▸ **GIVEN REQUEST**: Rewrite the data below with every "GUI agent" changed to "screen assistant", leaving everything else the same.

▸ **DATASET ROWS**:
________

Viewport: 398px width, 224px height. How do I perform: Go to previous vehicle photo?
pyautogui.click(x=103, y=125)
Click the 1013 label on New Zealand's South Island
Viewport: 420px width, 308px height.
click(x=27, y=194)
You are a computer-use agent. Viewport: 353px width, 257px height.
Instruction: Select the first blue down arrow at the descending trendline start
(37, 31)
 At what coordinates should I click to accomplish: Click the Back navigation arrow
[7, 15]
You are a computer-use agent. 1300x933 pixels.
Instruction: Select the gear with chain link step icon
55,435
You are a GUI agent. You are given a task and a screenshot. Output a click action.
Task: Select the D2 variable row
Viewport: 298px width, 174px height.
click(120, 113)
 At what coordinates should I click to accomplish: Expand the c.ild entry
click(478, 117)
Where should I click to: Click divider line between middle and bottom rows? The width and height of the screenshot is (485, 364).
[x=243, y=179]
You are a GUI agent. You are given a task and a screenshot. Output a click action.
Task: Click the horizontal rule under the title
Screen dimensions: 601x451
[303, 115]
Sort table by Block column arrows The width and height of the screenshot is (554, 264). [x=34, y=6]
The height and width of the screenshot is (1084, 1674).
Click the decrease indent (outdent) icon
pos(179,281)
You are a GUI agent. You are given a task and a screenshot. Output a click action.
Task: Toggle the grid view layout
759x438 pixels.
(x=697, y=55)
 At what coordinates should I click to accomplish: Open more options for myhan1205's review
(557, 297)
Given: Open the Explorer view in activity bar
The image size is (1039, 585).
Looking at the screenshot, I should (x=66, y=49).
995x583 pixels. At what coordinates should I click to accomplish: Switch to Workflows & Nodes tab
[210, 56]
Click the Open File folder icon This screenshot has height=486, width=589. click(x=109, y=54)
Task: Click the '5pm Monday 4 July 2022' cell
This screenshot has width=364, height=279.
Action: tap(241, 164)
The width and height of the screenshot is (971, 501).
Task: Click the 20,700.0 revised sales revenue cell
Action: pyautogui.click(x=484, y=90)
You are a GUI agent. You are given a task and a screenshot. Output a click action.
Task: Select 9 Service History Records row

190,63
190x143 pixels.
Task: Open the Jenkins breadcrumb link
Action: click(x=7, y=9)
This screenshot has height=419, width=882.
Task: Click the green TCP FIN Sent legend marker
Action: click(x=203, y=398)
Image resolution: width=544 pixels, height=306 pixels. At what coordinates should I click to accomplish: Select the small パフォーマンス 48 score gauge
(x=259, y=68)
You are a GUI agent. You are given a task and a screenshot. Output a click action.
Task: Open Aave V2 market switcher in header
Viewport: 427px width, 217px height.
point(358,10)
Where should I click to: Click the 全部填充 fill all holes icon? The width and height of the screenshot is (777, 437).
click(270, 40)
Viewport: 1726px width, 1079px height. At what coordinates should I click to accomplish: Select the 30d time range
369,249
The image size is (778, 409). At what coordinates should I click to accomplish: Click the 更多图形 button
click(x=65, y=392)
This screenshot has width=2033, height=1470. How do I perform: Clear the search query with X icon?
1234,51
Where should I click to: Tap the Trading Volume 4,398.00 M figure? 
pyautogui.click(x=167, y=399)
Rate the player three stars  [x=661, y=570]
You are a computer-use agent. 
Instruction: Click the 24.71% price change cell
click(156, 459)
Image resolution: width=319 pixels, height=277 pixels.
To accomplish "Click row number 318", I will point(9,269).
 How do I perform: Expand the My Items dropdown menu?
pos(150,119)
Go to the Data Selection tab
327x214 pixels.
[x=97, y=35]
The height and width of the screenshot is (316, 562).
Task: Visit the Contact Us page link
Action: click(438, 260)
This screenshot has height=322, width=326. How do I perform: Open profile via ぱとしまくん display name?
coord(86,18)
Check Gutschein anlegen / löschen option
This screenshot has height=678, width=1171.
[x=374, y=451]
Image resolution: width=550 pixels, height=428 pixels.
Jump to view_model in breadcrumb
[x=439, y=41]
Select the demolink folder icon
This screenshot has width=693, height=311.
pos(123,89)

________

▸ **ANSWER TO THE PROBLEM**:
Viewport: 398px width, 224px height. How do I perform: Go to previous vehicle photo?
pyautogui.click(x=103, y=125)
Click the 1013 label on New Zealand's South Island
Viewport: 420px width, 308px height.
click(x=27, y=194)
You are a computer-use agent. Viewport: 353px width, 257px height.
Instruction: Select the first blue down arrow at the descending trendline start
(37, 31)
 At what coordinates should I click to accomplish: Click the Back navigation arrow
[7, 15]
You are a computer-use agent. 1300x933 pixels.
Instruction: Select the gear with chain link step icon
55,435
You are a screen assistant. You are given a task and a screenshot. Output a click action.
Task: Select the D2 variable row
Viewport: 298px width, 174px height.
click(120, 113)
 At what coordinates should I click to accomplish: Expand the c.ild entry
click(478, 117)
Where should I click to: Click divider line between middle and bottom rows? The width and height of the screenshot is (485, 364).
[x=243, y=179]
You are a screen assistant. You are given a task and a screenshot. Output a click action.
Task: Click the horizontal rule under the title
Screen dimensions: 601x451
[303, 115]
Sort table by Block column arrows The width and height of the screenshot is (554, 264). [x=34, y=6]
The height and width of the screenshot is (1084, 1674).
Click the decrease indent (outdent) icon
pos(179,281)
You are a screen assistant. You are given a task and a screenshot. Output a click action.
Task: Toggle the grid view layout
759x438 pixels.
(x=697, y=55)
 At what coordinates should I click to accomplish: Open more options for myhan1205's review
(557, 297)
Given: Open the Explorer view in activity bar
The image size is (1039, 585).
Looking at the screenshot, I should (x=66, y=49).
995x583 pixels. At what coordinates should I click to accomplish: Switch to Workflows & Nodes tab
[210, 56]
Click the Open File folder icon This screenshot has height=486, width=589. click(x=109, y=54)
Task: Click the '5pm Monday 4 July 2022' cell
This screenshot has width=364, height=279.
Action: tap(241, 164)
The width and height of the screenshot is (971, 501).
Task: Click the 20,700.0 revised sales revenue cell
Action: pyautogui.click(x=484, y=90)
You are a screen assistant. You are given a task and a screenshot. Output a click action.
Task: Select 9 Service History Records row

190,63
190x143 pixels.
Task: Open the Jenkins breadcrumb link
Action: click(x=7, y=9)
This screenshot has height=419, width=882.
Task: Click the green TCP FIN Sent legend marker
Action: click(x=203, y=398)
Image resolution: width=544 pixels, height=306 pixels. At what coordinates should I click to accomplish: Select the small パフォーマンス 48 score gauge
(x=259, y=68)
You are a screen assistant. You are given a task and a screenshot. Output a click action.
Task: Open Aave V2 market switcher in header
Viewport: 427px width, 217px height.
point(358,10)
Where should I click to: Click the 全部填充 fill all holes icon? The width and height of the screenshot is (777, 437).
click(270, 40)
Viewport: 1726px width, 1079px height. At what coordinates should I click to accomplish: Select the 30d time range
369,249
The image size is (778, 409). At what coordinates should I click to accomplish: Click the 更多图形 button
click(x=65, y=392)
This screenshot has width=2033, height=1470. How do I perform: Clear the search query with X icon?
1234,51
Where should I click to: Tap the Trading Volume 4,398.00 M figure? 
pyautogui.click(x=167, y=399)
Rate the player three stars  [x=661, y=570]
You are a computer-use agent. 
Instruction: Click the 24.71% price change cell
click(156, 459)
Image resolution: width=319 pixels, height=277 pixels.
To accomplish "Click row number 318", I will point(9,269).
 How do I perform: Expand the My Items dropdown menu?
pos(150,119)
Go to the Data Selection tab
327x214 pixels.
[x=97, y=35]
The height and width of the screenshot is (316, 562).
Task: Visit the Contact Us page link
Action: click(438, 260)
This screenshot has height=322, width=326. How do I perform: Open profile via ぱとしまくん display name?
coord(86,18)
Check Gutschein anlegen / löschen option
This screenshot has height=678, width=1171.
[x=374, y=451]
Image resolution: width=550 pixels, height=428 pixels.
Jump to view_model in breadcrumb
[x=439, y=41]
Select the demolink folder icon
This screenshot has width=693, height=311.
pos(123,89)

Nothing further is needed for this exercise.